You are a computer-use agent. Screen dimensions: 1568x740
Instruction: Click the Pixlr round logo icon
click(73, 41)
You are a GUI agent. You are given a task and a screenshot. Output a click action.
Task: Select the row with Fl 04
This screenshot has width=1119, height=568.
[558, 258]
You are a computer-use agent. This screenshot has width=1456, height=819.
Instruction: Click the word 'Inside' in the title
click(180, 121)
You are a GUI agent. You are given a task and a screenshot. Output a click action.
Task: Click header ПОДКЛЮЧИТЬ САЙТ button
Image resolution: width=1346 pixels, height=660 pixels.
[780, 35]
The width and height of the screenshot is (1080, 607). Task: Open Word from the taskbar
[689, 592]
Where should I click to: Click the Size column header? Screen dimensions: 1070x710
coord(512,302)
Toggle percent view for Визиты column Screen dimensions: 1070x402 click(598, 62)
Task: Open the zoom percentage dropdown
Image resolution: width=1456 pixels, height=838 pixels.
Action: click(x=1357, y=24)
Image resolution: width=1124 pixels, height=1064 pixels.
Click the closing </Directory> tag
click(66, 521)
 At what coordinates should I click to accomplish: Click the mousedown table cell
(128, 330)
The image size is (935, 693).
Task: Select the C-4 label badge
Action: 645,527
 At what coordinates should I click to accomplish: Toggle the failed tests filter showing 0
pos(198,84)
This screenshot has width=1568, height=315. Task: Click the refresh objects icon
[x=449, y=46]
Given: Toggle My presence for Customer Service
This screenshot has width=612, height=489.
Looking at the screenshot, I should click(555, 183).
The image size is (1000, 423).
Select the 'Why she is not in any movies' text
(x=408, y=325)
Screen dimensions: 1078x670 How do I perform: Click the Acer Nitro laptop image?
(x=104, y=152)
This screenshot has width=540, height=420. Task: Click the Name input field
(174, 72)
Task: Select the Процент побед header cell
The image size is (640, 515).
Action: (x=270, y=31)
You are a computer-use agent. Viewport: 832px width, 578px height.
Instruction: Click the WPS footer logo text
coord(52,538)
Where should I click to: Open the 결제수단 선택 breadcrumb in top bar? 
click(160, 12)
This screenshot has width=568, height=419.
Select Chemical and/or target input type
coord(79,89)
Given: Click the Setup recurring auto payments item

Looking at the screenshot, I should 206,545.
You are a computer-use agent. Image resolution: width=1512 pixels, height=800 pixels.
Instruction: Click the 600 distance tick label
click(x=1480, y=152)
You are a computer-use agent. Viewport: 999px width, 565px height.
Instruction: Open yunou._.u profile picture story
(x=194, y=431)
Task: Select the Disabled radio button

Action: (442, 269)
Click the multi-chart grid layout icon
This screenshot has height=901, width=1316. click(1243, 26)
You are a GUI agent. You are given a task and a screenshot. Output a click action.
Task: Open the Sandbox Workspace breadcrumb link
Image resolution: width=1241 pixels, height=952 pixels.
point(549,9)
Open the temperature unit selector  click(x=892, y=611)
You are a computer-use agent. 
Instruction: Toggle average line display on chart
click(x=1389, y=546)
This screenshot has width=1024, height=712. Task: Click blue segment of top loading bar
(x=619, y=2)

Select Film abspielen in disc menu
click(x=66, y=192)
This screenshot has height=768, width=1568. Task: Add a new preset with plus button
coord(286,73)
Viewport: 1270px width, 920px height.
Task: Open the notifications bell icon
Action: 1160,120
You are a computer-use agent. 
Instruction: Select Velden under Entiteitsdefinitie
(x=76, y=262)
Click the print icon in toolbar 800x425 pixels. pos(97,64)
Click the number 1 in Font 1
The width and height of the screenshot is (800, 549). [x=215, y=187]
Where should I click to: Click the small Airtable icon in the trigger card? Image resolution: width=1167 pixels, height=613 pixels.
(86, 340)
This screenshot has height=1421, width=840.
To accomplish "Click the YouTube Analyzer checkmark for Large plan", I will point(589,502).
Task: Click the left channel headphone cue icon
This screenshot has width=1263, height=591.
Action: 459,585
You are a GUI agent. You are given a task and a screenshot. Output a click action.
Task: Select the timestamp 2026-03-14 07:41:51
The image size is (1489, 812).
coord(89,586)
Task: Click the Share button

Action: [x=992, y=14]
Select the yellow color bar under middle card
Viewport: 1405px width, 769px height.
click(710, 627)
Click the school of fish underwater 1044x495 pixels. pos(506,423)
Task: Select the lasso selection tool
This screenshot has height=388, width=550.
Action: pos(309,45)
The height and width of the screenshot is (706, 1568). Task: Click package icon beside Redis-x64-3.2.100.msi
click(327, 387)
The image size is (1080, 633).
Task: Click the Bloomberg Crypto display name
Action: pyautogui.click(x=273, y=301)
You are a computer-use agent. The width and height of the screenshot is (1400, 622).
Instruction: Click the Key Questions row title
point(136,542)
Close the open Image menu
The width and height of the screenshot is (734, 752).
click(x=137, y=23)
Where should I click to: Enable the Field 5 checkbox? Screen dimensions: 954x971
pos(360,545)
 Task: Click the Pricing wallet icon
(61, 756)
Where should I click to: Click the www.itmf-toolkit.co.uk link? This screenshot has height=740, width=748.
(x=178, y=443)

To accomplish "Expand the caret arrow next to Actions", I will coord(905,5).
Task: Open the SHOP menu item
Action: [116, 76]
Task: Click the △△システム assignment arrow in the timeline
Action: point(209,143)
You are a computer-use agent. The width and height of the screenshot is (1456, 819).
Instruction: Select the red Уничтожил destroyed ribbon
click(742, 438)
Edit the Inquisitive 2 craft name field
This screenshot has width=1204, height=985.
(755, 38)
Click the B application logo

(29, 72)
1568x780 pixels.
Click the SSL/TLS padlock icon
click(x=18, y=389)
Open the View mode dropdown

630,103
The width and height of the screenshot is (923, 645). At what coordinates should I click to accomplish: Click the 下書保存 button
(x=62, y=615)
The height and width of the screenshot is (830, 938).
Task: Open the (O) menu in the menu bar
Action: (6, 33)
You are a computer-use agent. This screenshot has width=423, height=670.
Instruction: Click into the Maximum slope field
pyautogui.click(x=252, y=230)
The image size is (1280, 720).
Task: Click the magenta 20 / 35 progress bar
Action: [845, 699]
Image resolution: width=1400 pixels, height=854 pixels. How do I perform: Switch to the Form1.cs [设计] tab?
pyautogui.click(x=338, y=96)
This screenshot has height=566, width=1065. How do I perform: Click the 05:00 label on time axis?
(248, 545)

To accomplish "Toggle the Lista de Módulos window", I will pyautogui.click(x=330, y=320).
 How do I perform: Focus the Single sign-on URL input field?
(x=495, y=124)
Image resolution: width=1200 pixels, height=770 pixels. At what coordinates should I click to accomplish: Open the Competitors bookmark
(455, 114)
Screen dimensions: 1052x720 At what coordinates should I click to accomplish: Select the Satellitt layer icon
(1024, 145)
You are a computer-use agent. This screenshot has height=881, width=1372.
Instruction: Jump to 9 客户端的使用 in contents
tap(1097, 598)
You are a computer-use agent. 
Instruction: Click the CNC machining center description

* * *

• EXERCISE
Print the stretch of data from the line containing "has height=881, width=1372." through the end of the data, reproducing each line without changes.

• SOLUTION TO THE EXERCISE
You are a computer-use agent. This screenshot has height=881, width=1372.
Instruction: Jump to 9 客户端的使用 in contents
tap(1097, 598)
You are a computer-use agent. 
Instruction: Click the CNC machining center description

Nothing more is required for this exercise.